AI platforms such as OpenAI are set to change the nature of penetration testing and Red Team/Blue Team security analysis. Haonan Quan (CISSP), cyber engineering lead for Sompo Holdings looked at the areas and techniques in play such as phishing creation and detection, intelligence gathering, log analysis, incident response, and multilingual reporting. He demonstrates what is possible using ChatGPT 3.5 and Bing chat’s ‘more creative mode’.

Demystifying dark web threats for security professionals

Tom Crisp, founder and CTO of Cyber Sentience demystified the dark web: what threat types can be detected using analysis of the dark web, and how these can be mitigated? On the one hand, the dark web is a supermarket for hackers. But it’s also an early warning system for leaked credentials, web vulnerabilities, compromised access to specific organizations, and stolen data which allows organizations to react to compromises that can’t be detected by other means before they have escalated.

Detection Lifecycle Management – Managing the key input to security operations

Nathan Clarke, principal consultant security operations and threat intelligence, WiproShelde examines what goes on inside SOCs, often viewed as a black box even among IT teams. Another perception is that SOCs are all about centralizing alerts for specialized analysis. In fact, an equally critical element of SOCs is understanding the effectiveness of a SOC detection, feeding this back into detection rules. If a detection stops working effectively the SOC needs to assess this quickly and adjust its detection policies.

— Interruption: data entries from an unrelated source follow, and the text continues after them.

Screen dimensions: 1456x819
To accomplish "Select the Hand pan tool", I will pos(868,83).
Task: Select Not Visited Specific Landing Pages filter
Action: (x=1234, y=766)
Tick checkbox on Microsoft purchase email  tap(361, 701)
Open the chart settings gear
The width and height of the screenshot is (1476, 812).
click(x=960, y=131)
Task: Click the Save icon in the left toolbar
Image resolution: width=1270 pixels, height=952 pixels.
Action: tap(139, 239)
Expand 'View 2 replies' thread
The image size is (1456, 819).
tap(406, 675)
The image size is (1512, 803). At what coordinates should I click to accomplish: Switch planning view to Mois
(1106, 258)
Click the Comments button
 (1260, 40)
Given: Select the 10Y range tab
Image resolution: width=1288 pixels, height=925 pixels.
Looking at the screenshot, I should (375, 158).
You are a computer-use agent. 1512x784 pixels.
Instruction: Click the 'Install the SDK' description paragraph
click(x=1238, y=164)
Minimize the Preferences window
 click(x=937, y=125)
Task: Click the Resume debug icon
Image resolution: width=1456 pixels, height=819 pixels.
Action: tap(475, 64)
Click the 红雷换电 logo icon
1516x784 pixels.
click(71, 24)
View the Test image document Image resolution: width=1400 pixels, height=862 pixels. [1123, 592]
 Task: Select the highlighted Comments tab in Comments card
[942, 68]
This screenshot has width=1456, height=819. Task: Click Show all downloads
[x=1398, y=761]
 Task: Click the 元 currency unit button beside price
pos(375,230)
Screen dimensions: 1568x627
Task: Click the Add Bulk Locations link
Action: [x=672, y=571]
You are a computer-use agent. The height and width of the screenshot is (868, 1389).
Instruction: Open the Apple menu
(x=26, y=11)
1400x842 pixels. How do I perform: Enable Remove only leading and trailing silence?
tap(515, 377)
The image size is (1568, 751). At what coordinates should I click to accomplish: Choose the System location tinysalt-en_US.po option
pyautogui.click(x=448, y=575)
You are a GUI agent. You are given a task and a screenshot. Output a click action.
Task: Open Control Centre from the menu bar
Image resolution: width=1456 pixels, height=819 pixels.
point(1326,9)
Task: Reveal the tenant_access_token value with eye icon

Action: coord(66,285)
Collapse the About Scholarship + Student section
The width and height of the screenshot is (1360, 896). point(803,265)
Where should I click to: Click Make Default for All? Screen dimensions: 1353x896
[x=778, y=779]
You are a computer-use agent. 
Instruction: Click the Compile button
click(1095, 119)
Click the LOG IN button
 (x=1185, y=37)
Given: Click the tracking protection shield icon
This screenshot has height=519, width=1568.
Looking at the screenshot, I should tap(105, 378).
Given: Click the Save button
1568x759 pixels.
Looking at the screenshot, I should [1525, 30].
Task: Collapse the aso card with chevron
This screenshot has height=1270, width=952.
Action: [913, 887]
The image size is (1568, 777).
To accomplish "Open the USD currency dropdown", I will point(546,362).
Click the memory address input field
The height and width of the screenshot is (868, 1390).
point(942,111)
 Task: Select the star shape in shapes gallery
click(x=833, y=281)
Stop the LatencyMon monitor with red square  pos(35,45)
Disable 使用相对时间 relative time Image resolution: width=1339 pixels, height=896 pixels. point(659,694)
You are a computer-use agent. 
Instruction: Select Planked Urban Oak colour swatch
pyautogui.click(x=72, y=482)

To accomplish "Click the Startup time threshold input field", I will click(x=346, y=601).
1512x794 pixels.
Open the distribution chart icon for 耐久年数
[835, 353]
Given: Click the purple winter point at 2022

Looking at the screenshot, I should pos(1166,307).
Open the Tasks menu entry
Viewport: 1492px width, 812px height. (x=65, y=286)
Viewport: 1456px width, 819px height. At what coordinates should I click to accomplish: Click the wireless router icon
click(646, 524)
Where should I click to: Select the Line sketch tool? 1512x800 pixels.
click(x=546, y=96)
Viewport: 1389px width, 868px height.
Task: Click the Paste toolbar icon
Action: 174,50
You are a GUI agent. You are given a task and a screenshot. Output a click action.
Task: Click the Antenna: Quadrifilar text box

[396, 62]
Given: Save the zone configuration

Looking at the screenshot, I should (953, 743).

Synergizing Security and Success: Aligning Strategy with Business Objectives

Balaji Kapsikar (CISSP), head of technology and cyber risk, Funding Societies. The need to align cybersecurity with business objectives sounds like a statement of the obvious but how is it achieved in practice? This presentation provides a high-level view of how to assess, plan and implement cybersecurity processes in a way that makes technology the servant of business strategy not its guide.